WORK INSTRUCTION
Word for word, restate the entries that follow.

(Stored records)
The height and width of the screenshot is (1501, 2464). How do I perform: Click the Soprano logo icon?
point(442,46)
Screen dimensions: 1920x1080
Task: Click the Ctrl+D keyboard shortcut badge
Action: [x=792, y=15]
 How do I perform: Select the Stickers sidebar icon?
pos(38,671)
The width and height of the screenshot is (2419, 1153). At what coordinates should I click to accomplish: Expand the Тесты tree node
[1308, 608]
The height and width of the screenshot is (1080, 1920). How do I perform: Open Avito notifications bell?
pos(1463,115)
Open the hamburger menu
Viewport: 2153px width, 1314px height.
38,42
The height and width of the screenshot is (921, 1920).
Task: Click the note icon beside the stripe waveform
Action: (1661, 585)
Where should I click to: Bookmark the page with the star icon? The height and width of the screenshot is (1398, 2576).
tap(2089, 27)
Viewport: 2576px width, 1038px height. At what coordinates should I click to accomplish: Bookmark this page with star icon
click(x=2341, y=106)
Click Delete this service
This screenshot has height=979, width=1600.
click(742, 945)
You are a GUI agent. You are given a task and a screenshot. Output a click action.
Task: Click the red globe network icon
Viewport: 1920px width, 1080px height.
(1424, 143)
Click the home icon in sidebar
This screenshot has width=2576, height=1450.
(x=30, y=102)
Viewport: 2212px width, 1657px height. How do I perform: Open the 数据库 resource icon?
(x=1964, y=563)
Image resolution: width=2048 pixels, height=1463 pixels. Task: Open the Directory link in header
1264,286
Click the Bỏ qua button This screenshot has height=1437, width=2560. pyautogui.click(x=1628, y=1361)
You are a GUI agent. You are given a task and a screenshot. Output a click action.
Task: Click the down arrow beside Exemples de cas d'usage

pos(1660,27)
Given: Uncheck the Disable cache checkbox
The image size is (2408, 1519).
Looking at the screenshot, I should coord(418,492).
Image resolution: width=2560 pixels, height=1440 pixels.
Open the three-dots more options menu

RESPONSE TO THIS TASK
The height and width of the screenshot is (1501, 2464). How do I perform: Click the Soprano logo icon?
point(442,46)
Screen dimensions: 1920x1080
Task: Click the Ctrl+D keyboard shortcut badge
Action: [x=792, y=15]
 How do I perform: Select the Stickers sidebar icon?
pos(38,671)
The width and height of the screenshot is (2419, 1153). At what coordinates should I click to accomplish: Expand the Тесты tree node
[1308, 608]
The height and width of the screenshot is (1080, 1920). How do I perform: Open Avito notifications bell?
pos(1463,115)
Open the hamburger menu
Viewport: 2153px width, 1314px height.
38,42
The height and width of the screenshot is (921, 1920).
Task: Click the note icon beside the stripe waveform
Action: (1661, 585)
Where should I click to: Bookmark the page with the star icon? The height and width of the screenshot is (1398, 2576).
tap(2089, 27)
Viewport: 2576px width, 1038px height. At what coordinates should I click to accomplish: Bookmark this page with star icon
click(x=2341, y=106)
Click Delete this service
This screenshot has height=979, width=1600.
click(742, 945)
You are a GUI agent. You are given a task and a screenshot. Output a click action.
Task: Click the red globe network icon
Viewport: 1920px width, 1080px height.
(1424, 143)
Click the home icon in sidebar
This screenshot has width=2576, height=1450.
(x=30, y=102)
Viewport: 2212px width, 1657px height. How do I perform: Open the 数据库 resource icon?
(x=1964, y=563)
Image resolution: width=2048 pixels, height=1463 pixels. Task: Open the Directory link in header
1264,286
Click the Bỏ qua button This screenshot has height=1437, width=2560. pyautogui.click(x=1628, y=1361)
You are a GUI agent. You are given a task and a screenshot. Output a click action.
Task: Click the down arrow beside Exemples de cas d'usage

pos(1660,27)
Given: Uncheck the Disable cache checkbox
The image size is (2408, 1519).
Looking at the screenshot, I should coord(418,492).
Image resolution: width=2560 pixels, height=1440 pixels.
Open the three-dots more options menu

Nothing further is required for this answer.